Many years later, so probably with a completely different root cause, this blog post explains why attaching a tracer might fix hung system calls: https://ayende.com/blog/198849-C/production-postmortem-the-heisenbug-server?Key=1eeda567-02a8-4bbb-b90f-557523973233. It looks like running strace
(or any other tool that uses the ptrace
system call) can causing in "hung" system calls to return (with an exit code of EINTR
).
Quoting the ptrace man page:
Some system calls return with EINTR if a signal was sent to a
tracee, but delivery was suppressed by the tracer. (This is very
typical operation: it is usually done by debuggers on every
attach, in order to not introduce a bogus SIGSTOP). As of Linux
3.2.9, the following system calls are affected (this list is
likely incomplete): epoll_wait(2), and read(2) from an inotify(7)
file descriptor.
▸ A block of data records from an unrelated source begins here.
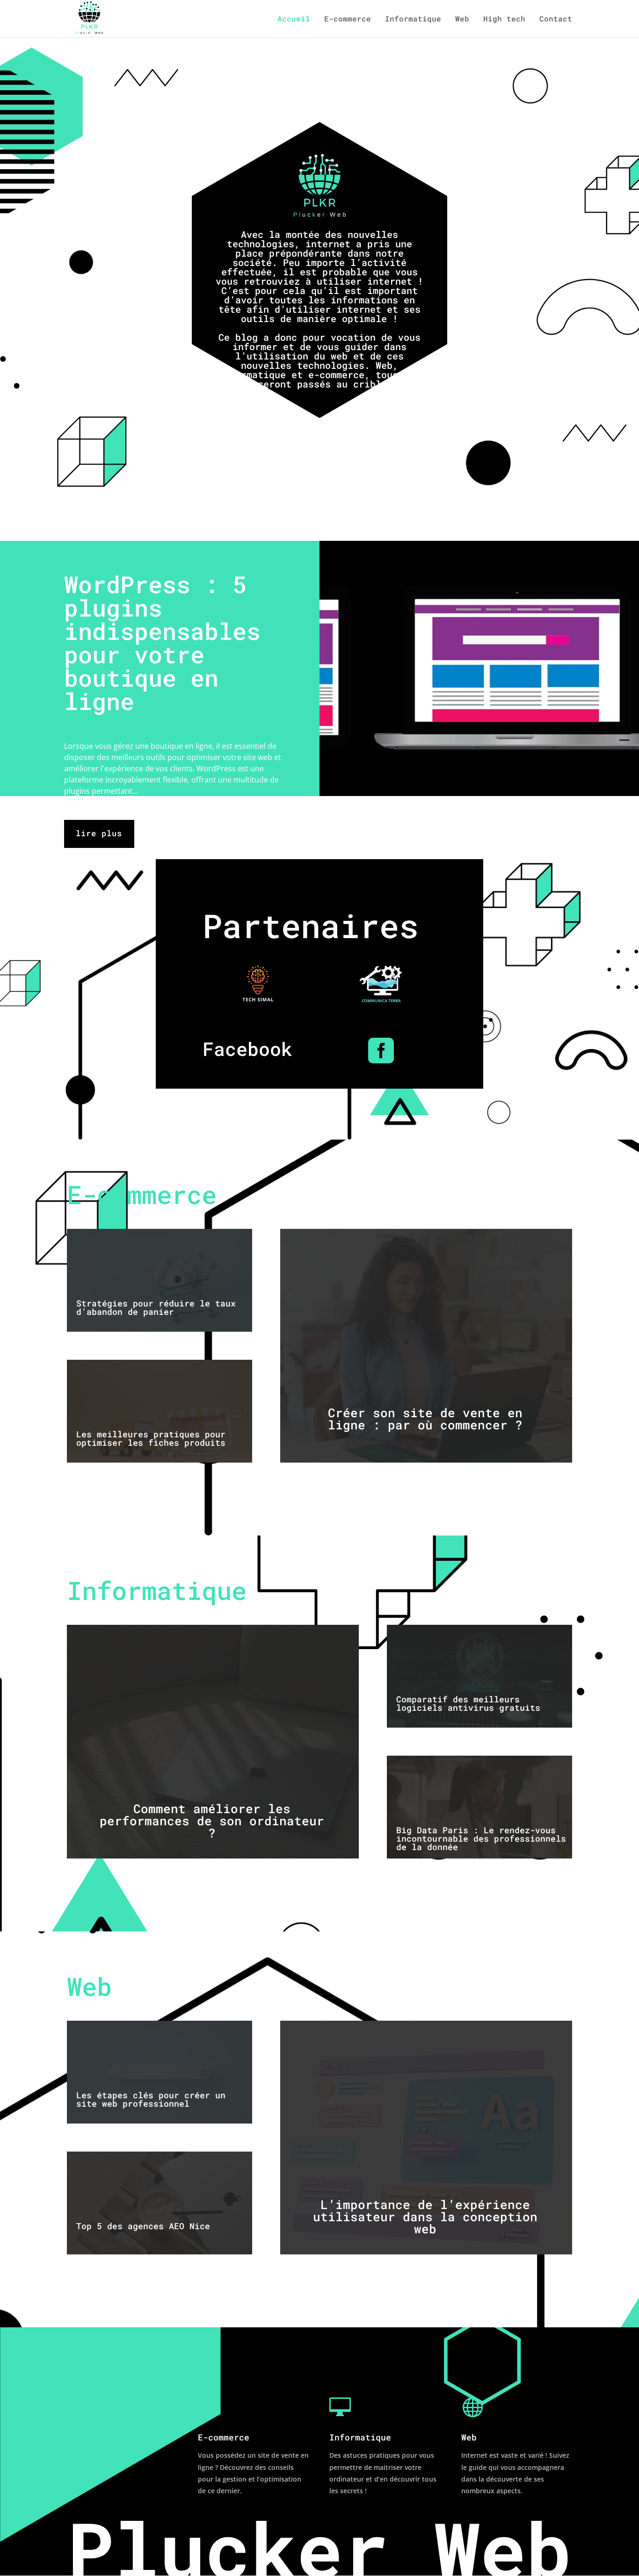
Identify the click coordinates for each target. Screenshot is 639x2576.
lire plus (99, 833)
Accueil (293, 19)
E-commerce (347, 19)
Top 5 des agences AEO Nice (143, 2226)
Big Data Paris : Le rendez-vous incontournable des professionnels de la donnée (481, 1838)
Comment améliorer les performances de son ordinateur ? (212, 1821)
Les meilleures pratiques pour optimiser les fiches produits (150, 1438)
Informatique (413, 19)
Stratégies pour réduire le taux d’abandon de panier (156, 1307)
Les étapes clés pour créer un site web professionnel (150, 2099)
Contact (555, 19)
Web (462, 19)
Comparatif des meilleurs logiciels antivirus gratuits (468, 1703)
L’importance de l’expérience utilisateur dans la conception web (425, 2216)
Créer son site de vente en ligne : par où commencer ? (425, 1419)
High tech (504, 19)
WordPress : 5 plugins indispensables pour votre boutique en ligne (162, 643)
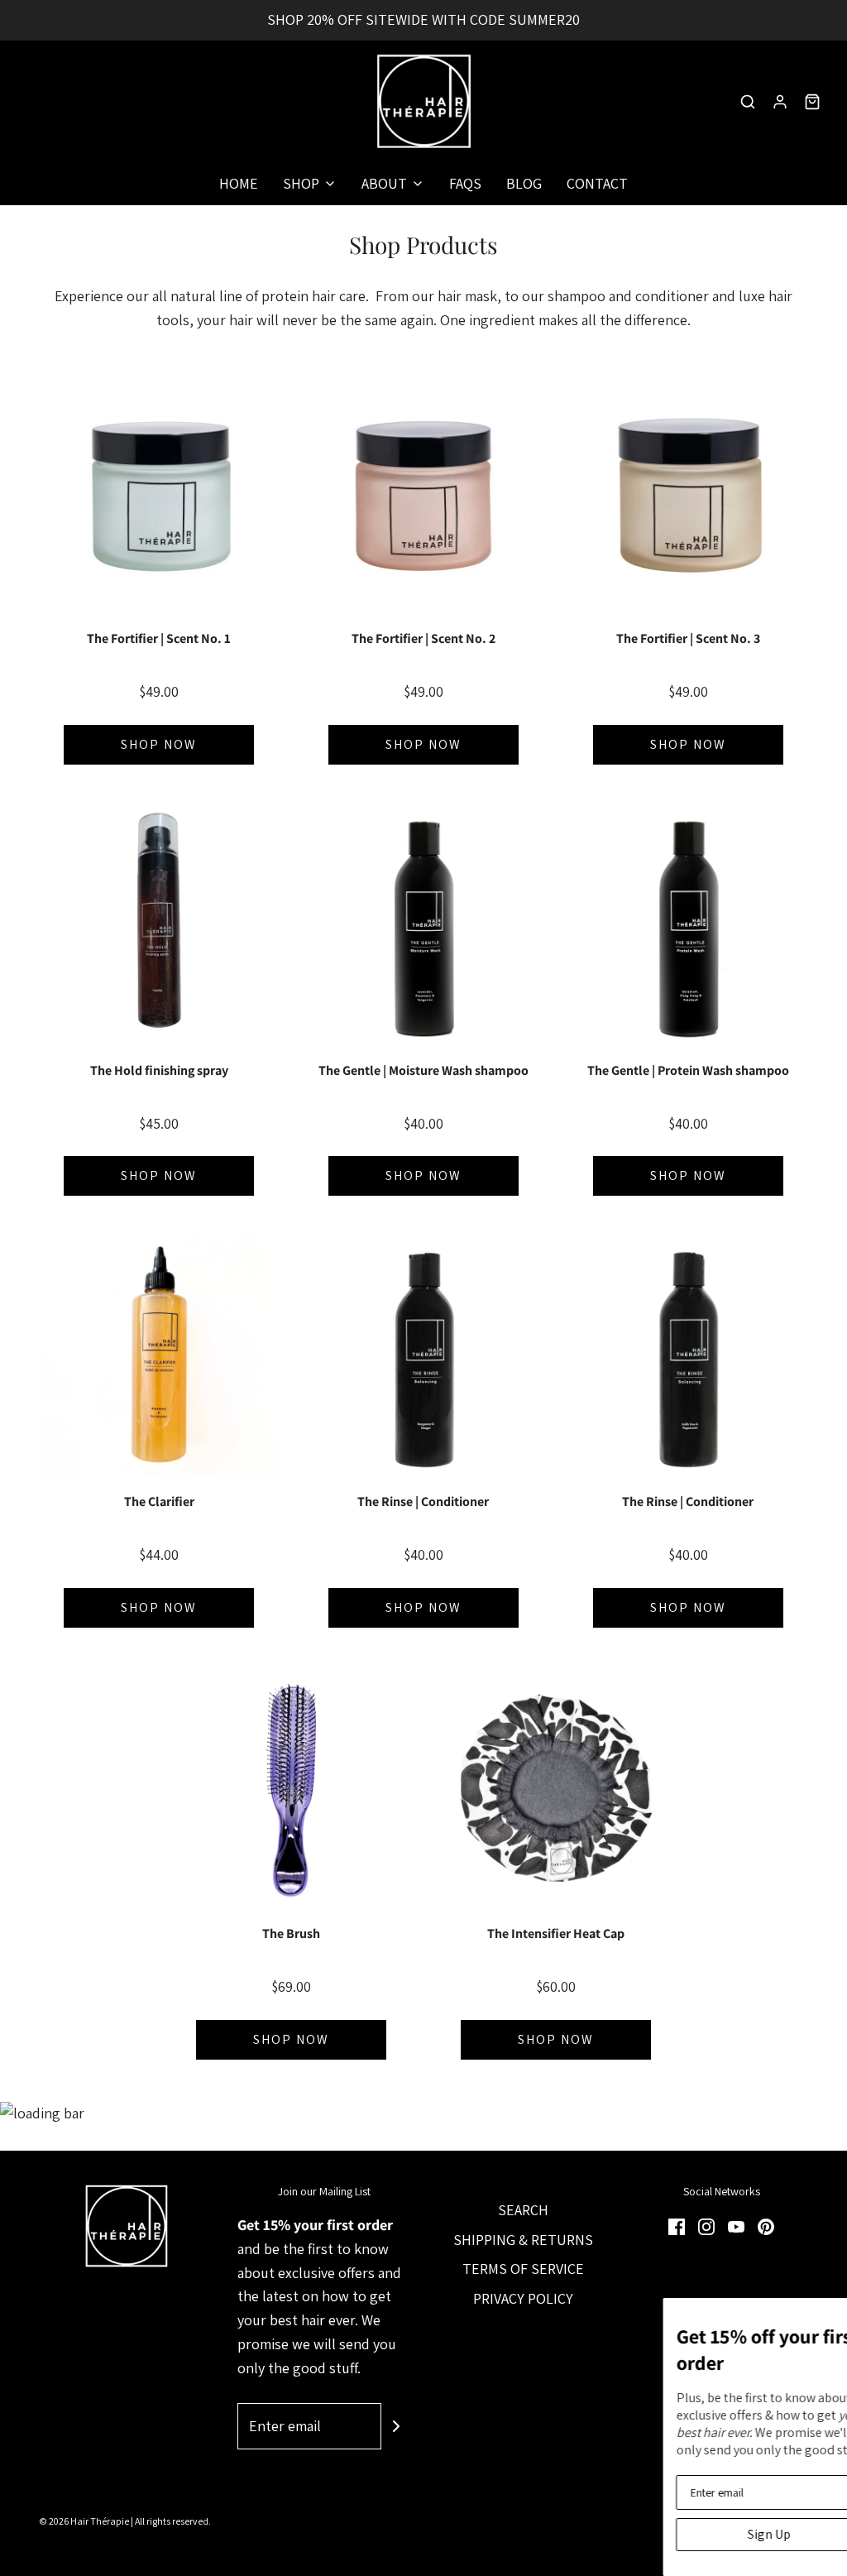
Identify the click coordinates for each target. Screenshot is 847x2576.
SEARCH (523, 2209)
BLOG (524, 183)
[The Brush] (291, 1789)
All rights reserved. (173, 2521)
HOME (238, 183)
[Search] (748, 102)
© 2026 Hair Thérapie (84, 2521)
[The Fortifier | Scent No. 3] (688, 494)
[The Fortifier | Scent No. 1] (159, 494)
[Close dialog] (832, 2313)
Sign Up (456, 2534)
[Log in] (780, 102)
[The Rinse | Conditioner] (423, 1357)
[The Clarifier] (159, 1357)
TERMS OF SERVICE (523, 2268)
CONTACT (597, 183)
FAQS (465, 183)
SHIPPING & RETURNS (523, 2239)
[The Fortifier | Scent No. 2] (423, 494)
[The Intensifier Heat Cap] (556, 1789)
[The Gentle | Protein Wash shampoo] (688, 926)
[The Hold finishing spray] (159, 926)
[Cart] (812, 102)
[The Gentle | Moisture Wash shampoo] (423, 926)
The usual symptom of this bug is that when you
attach to a quiescent process with the command
strace -p <process-ID>
then, instead of the usual and expected one-line output such as
restart_syscall(<... resuming interrupted call ...>_
or
select(6, [5], NULL, [5], NULL_
('_' denotes the cursor position), you observe more than one
line. For example:
clock_gettime(CLOCK_MONOTONIC, {15370, 690928118}) = 0
epoll_wait(4,_
What is not visible here is that the process was blocked in
epoll_wait(2) before strace(1) has attached to it. Attaching
caused epoll_wait(2) to return to user space with the error
EINTR. In this particular case, the program reacted to EINTR by
checking the current time, and then executing epoll_wait(2)
again. (Programs which do not expect such "stray" EINTR errors
may behave in an unintended way upon an strace(1) attach.)